If you want the best example of new media shame, just look at online dating. I believe it is Match.com’s commercials that report that one in five relationships now start online. One in five! That’s 20%! Yet, people don’t like to talk about it, as though it is somehow shameful to fall in love with something that you’ve met through an online dating site. People lie about how they’ve met, or if they do  admit that they’ve met online, they say so with a  bit of apprehension, nervously hoping that those who are listening don’t freak out. “Oh, how did you and Joe meet?” “Actually…believe it or not, we met online…” This is usually followed by lots of justifying factors. We talked for a long time first. My friends told me to check it up. I signed up as a joke, but it worked out. It’s better than meeting in a bar.

Why do we have to justify it? If we meet someone at the grocery store or through mutual friends or even at the bar, we just say that and everything is fine. Meeting online is still somewhat shameful, though. And I’m not sure why?

This isn’t just about online dating, though. I consider a lot of you out there my good friends, even though we only see one another in person once or twice a year – if at all. There’s an element of shame to the new media world in general, as though it isn’t kosher or we’re doing something wrong. It’s a constant reminder to me that the new media world, even as it is becoming more mainstream, is still on the cutting edge of how we relate to one another, promote products, share news, market ourselves, and more.

Proof of that is perhaps the fact that the words blog, blogger, and blogging still get the red squiggly line in my (albeit older) version of Microsoft Word.

Stand Up, Be Proud

The only way we can change this, make it less shameful to be a part of the new media world, is to stop hiding in the closet. We have to stop considering blog a four-letter word if we want others to give us the same respect. I’m as guilty as the rest of you. When someone asks me what I write, I rarely admit that I’m a blogger unless pressed. In the back of my mind, I always cringe, thinking that people are going to envision me pouring my heart out about what I had for lunch on my LiveJournal.

But here’s the thing – if they are thinking that, their perception isn’t going to change unless I correct them. And I’m the perfect person to do that, just like you are. We are successful business people making money as bloggers and social media marketers. We all have stories about how we’ve helped readers or met really amazing people online, as well as the cool opportunities we’ve received, like interviewing celebrities in our fields or getting free products to review, simply because we have a popular blog or a high Klout score.
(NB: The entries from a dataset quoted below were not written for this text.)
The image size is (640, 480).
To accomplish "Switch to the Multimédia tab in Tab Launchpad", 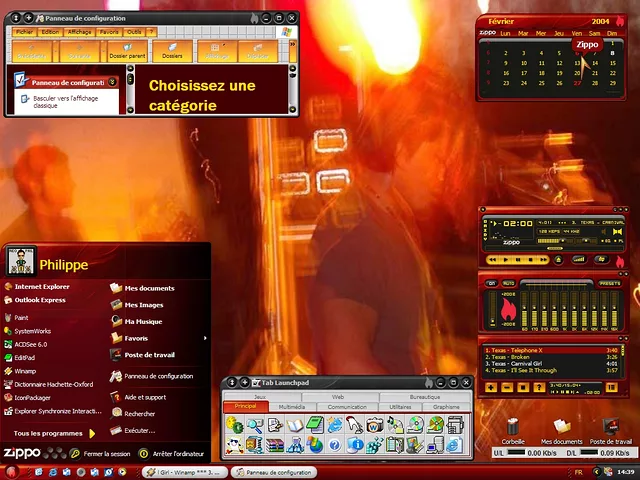I will (292, 407).
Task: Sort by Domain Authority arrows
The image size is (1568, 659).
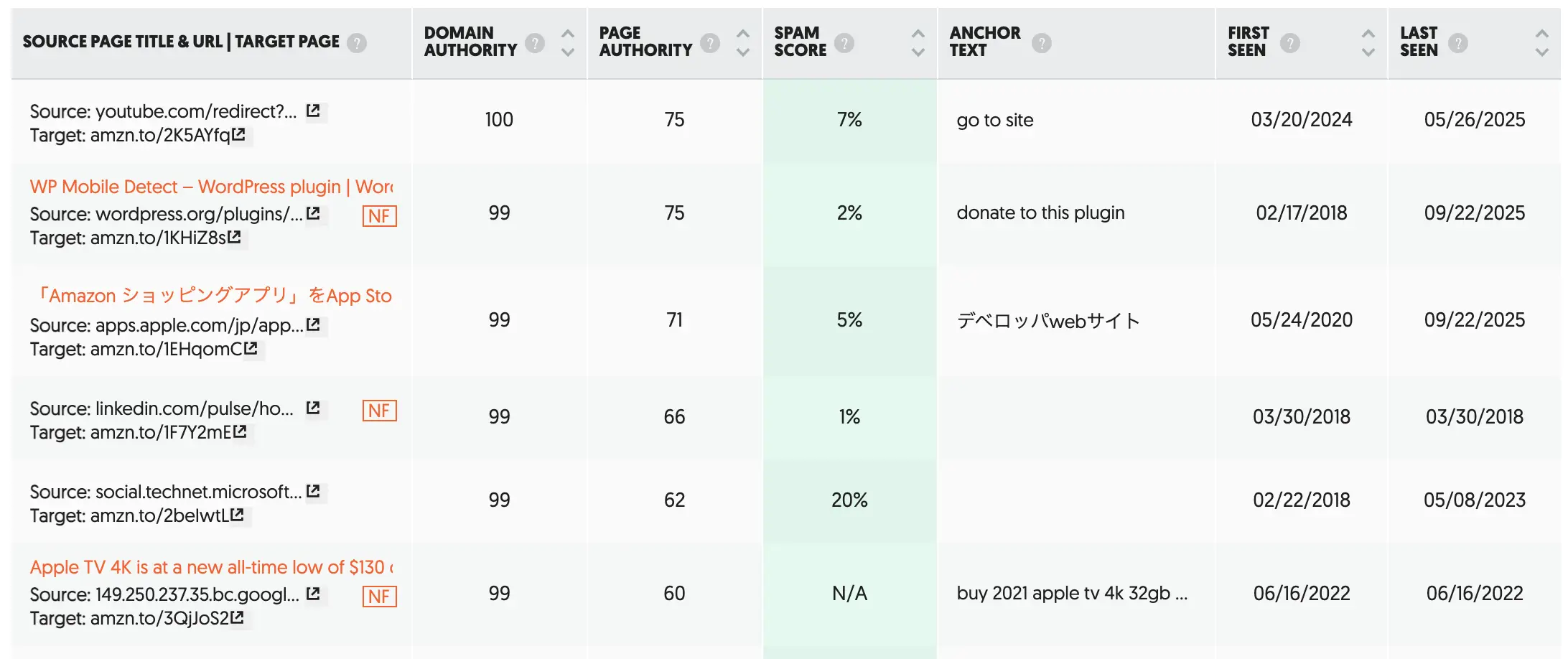Action: (x=568, y=42)
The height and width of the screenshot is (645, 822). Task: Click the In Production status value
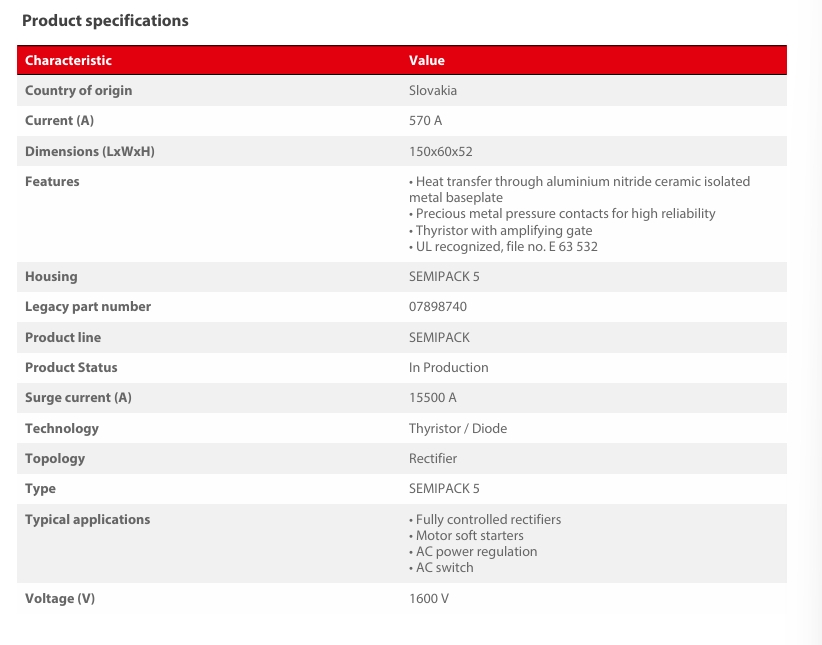449,367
If we attribute that to blogging and social media, rather than saying we’re writers or website owners or whatever more “acceptable” term we use, the perception of the new media world might start to change.
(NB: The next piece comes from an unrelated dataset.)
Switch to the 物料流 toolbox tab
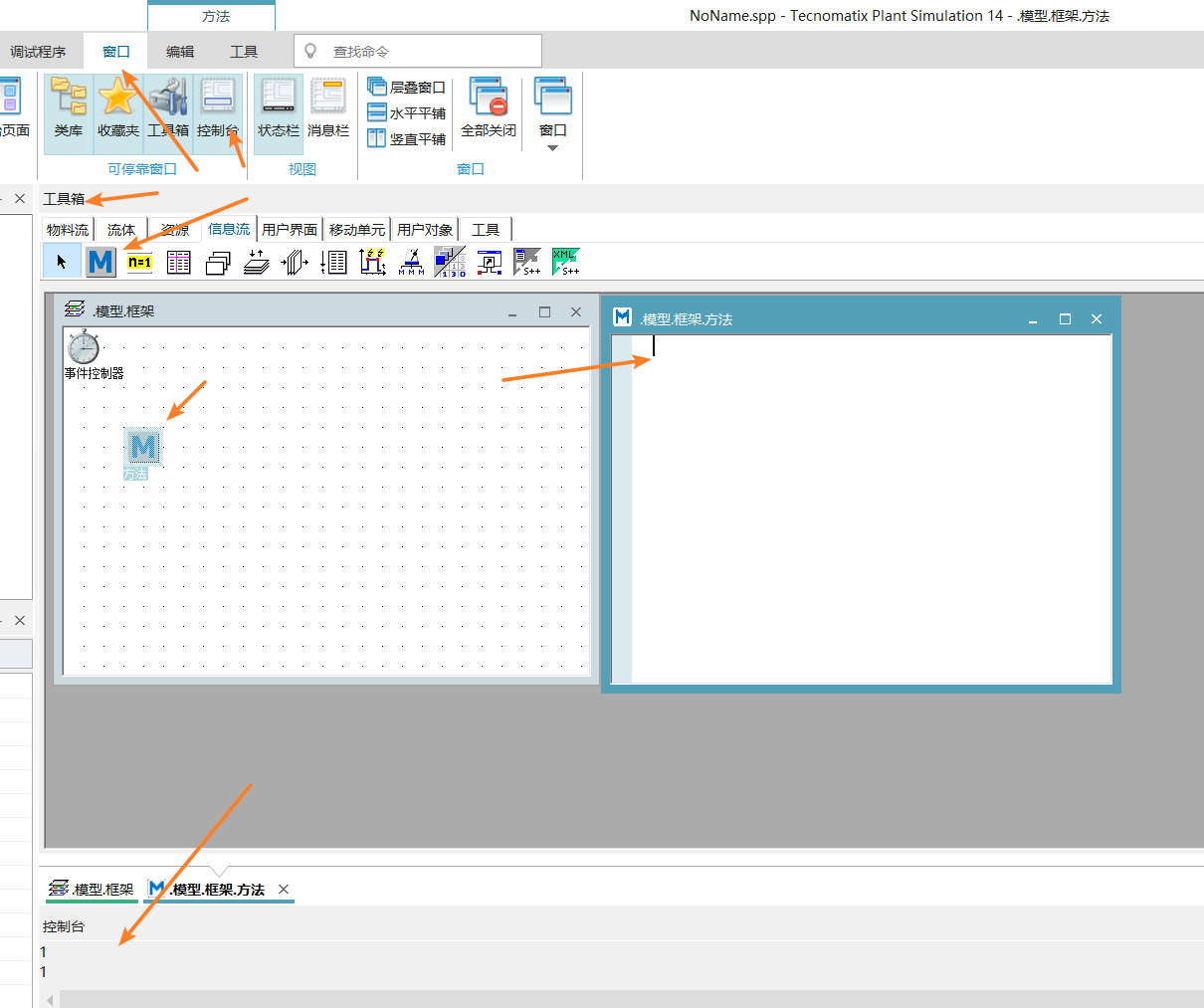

I’ll start. My name is Allison, and I’m a professional blogger and web content writer. I’ve met past boyfriends through online dating websites. I use Twitter regularly. I like to check-in via Foursquare and Gowalla. Some Saturday nights, I would rather chat with my online friends than go out to the bar. I think online gaming is cool. I have a Facebook app on my phone. Most of my work meetings are via conference call on Skype or webinars on GoToMeeting.

And I love my new media life.

So it’s your turn. Feel free to tell us here, but what is more important is that you get outside of the BlogWorld community and start standing proud as someone who’s immersed in new media. If we all talk about it more with a sense of pride, the perception will start to change. And who knows – you might connect with others who love new media also, but who were also afraid to admit it publicly.